Dataset entries:
--- START ---

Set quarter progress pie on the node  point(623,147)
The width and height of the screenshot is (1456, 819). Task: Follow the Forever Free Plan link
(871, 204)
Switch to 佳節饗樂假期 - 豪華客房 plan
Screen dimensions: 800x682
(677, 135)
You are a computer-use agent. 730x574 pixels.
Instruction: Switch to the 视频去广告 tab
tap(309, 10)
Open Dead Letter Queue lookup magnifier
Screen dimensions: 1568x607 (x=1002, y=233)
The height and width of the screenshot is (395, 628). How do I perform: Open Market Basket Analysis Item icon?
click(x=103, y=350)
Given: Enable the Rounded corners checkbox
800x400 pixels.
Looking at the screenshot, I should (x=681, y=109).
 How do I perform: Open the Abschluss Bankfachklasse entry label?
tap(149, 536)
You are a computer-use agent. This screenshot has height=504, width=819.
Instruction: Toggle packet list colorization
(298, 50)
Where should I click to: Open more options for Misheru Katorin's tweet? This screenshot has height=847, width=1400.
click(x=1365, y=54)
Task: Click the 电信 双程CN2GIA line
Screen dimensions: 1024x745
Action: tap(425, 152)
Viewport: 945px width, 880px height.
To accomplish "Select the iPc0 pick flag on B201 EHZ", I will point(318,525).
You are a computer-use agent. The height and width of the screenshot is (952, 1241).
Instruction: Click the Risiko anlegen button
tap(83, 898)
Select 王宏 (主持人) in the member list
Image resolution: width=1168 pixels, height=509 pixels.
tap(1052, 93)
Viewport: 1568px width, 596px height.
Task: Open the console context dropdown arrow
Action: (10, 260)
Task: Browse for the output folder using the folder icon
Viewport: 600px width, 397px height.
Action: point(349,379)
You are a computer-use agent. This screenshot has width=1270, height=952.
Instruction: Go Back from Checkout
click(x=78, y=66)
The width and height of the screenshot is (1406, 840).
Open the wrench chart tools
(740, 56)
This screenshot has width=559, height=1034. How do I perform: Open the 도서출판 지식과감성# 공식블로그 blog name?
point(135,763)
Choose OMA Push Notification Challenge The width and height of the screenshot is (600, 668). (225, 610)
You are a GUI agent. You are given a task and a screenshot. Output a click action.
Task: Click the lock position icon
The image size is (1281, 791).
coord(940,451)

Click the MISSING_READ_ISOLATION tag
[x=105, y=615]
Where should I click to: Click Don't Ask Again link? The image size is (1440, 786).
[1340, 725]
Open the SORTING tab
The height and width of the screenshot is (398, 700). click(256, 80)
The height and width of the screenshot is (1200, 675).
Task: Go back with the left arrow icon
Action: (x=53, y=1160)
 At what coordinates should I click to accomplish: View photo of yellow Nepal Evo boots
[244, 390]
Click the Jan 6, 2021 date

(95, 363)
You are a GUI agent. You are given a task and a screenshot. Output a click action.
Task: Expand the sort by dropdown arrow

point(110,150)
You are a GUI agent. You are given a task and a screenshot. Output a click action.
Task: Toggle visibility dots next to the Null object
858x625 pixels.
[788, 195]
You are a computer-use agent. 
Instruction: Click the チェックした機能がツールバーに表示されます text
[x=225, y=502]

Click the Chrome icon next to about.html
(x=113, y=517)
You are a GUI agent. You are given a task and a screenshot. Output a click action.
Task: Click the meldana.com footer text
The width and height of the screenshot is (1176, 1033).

--- END ---

▸ **Work order**
The lines from the one containing "Click the MISSING_READ_ISOLATION tag" through the last line of the records are the answer; set them down exactly and add nothing.

▸ **Output for this exercise**
Click the MISSING_READ_ISOLATION tag
[x=105, y=615]
Where should I click to: Click Don't Ask Again link? The image size is (1440, 786).
[1340, 725]
Open the SORTING tab
The height and width of the screenshot is (398, 700). click(256, 80)
The height and width of the screenshot is (1200, 675).
Task: Go back with the left arrow icon
Action: (x=53, y=1160)
 At what coordinates should I click to accomplish: View photo of yellow Nepal Evo boots
[244, 390]
Click the Jan 6, 2021 date

(95, 363)
You are a GUI agent. You are given a task and a screenshot. Output a click action.
Task: Expand the sort by dropdown arrow

point(110,150)
You are a GUI agent. You are given a task and a screenshot. Output a click action.
Task: Toggle visibility dots next to the Null object
858x625 pixels.
[788, 195]
You are a computer-use agent. 
Instruction: Click the チェックした機能がツールバーに表示されます text
[x=225, y=502]

Click the Chrome icon next to about.html
(x=113, y=517)
You are a GUI agent. You are given a task and a screenshot. Output a click action.
Task: Click the meldana.com footer text
The width and height of the screenshot is (1176, 1033).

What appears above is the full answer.